Dear Brothers and Sisters in Christ:

Our faith calls us to much more than simply believing a set of theological propositions and adhering to a list of moral imperatives; it calls for the radical transformation of human life from the inside out. This is not an instantaneous event. It is a process of purification that continually leads us deeper in a gravitational pull to the image of God within, to Divine love, without which there is no spiritual life at all.

But we so often get distracted when people get in the way, or circumstances, or our own crazy impulses and compulsions. We know this is happening when we become agitated. Agitation is the sign that the ego has been aroused or wounded and then, watch out!

How to guard against agitation? By leaving behind all self-interest. Here is how Thomas Merton put it.

"In order to defend ourselves against agitation, we must be detached not only from the immediate results of our work - and this is difficult and rare - but from the whole complex of aims that govern our earthly lives. We have to be detached from health and security, from pleasures and possessions, from people and places and conditions and things. We have to be indifferent to life itself, in the Gospel sense, living like the lillies of the field, seeking first the Kingdom of Heaven..."

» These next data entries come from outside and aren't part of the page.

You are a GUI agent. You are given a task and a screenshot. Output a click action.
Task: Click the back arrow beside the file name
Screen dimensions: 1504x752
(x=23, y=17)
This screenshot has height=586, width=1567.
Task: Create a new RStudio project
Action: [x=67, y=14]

Radical indeed! Who of us can claim this type of holy detachment and devotion to the Cross? Yet this is the Christian path of self-renunciation and denial which in practice leads us directly to true life, to freedom, and thus to God. Slowly, but surely, living moment by moment, keeping our hearts and minds on God's will as it is revealed step by step, we begin to detach from all those things that, in the ultimate sense, do not matter. In letting go of our concern over all those things we are promised that we will receive what we need in abundance.